What you have to do:
Below are the records. List every line holding the word "Wall".

Data supplied:
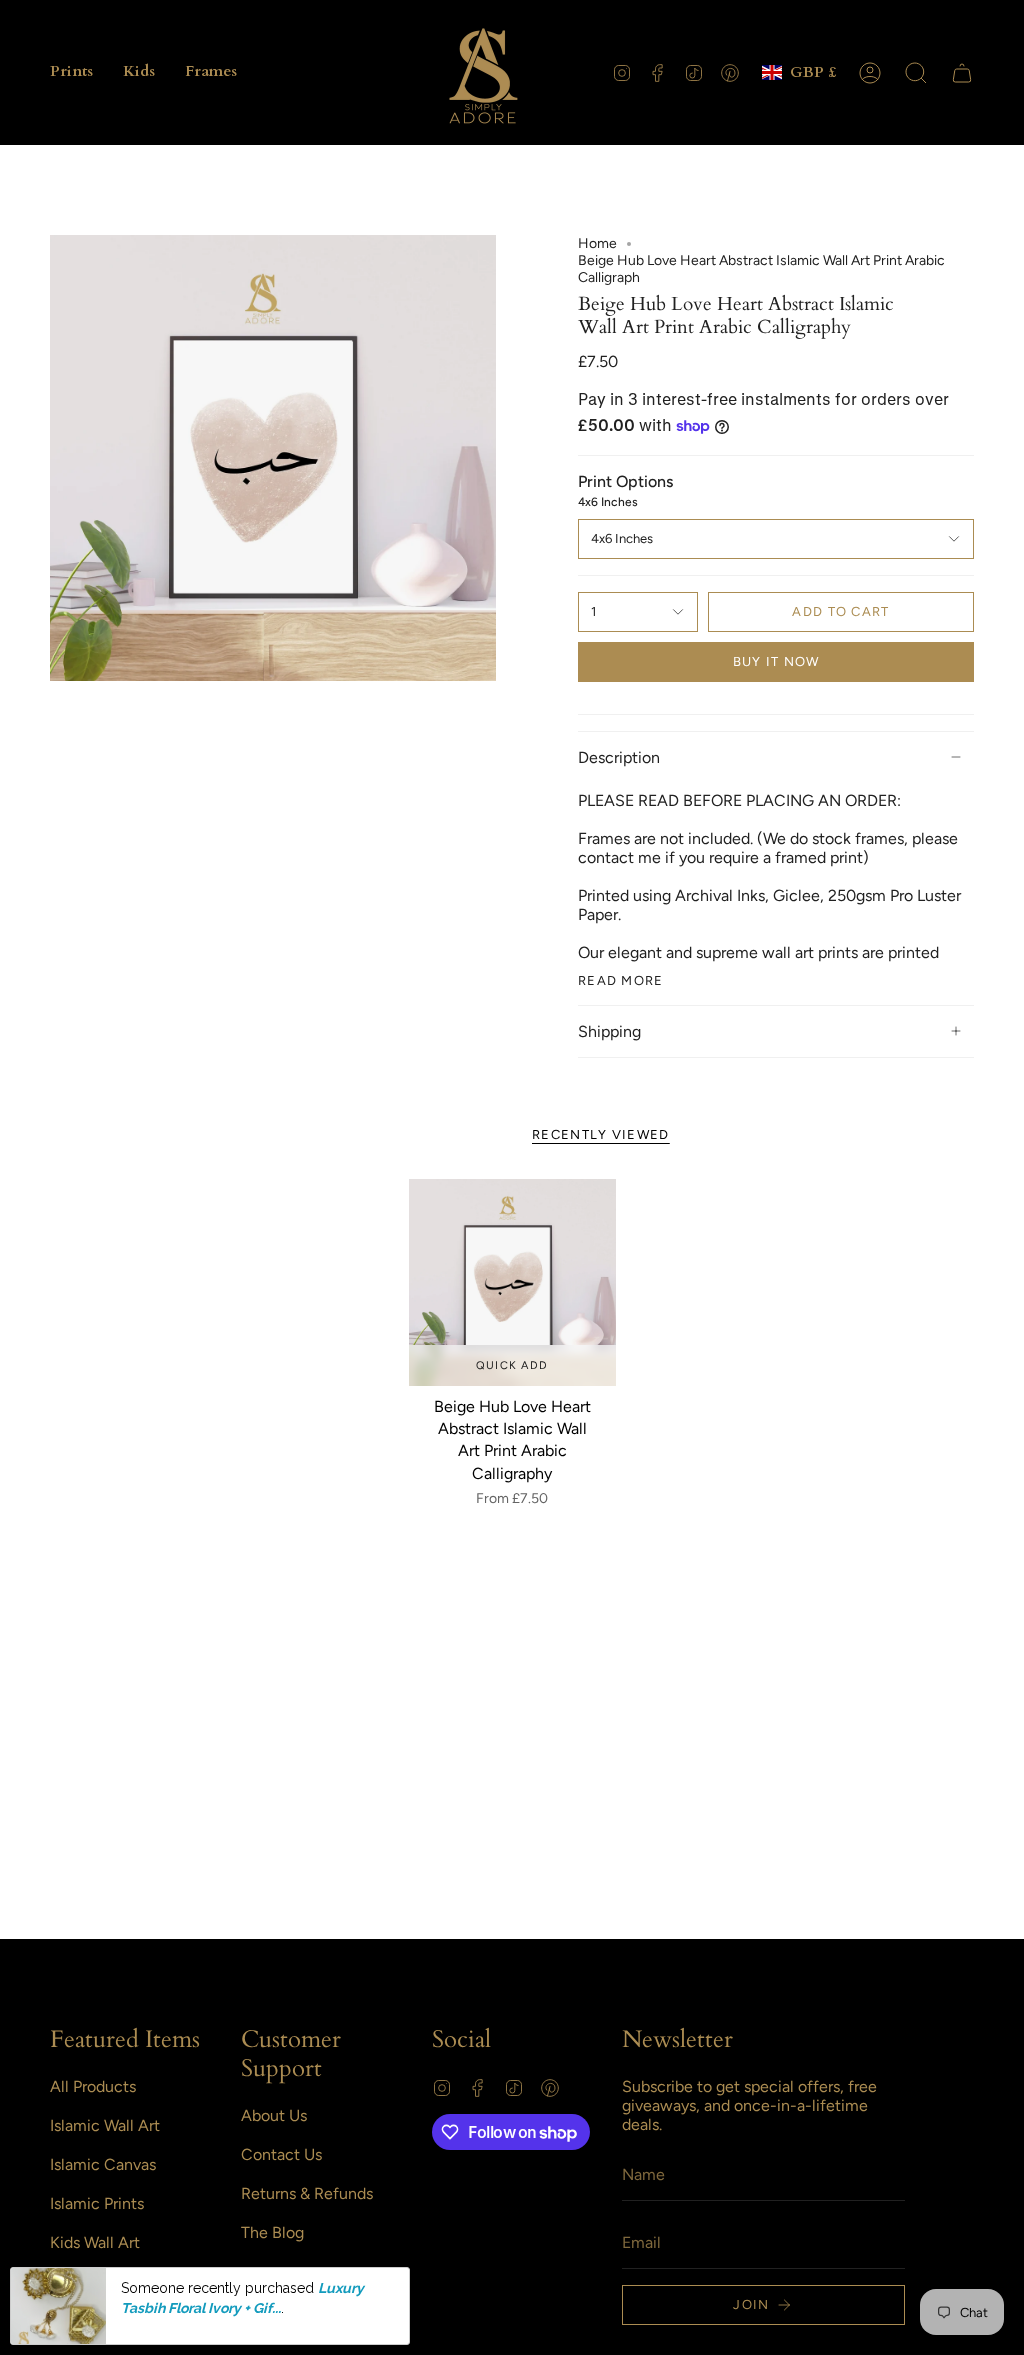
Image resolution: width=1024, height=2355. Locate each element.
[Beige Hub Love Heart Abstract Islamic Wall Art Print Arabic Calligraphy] (512, 1282)
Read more (621, 980)
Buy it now (776, 661)
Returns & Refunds (307, 2193)
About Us (274, 2115)
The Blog (272, 2232)
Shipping (609, 1031)
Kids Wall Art (95, 2242)
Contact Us (281, 2154)
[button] (71, 72)
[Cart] (962, 73)
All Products (93, 2086)
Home (597, 243)
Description (619, 757)
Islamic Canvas (103, 2164)
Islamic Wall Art (105, 2125)
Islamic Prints (97, 2203)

Finished task:
[Beige Hub Love Heart Abstract Islamic Wall Art Print Arabic Calligraphy] (512, 1282)
Kids Wall Art (95, 2242)
Islamic Wall Art (105, 2125)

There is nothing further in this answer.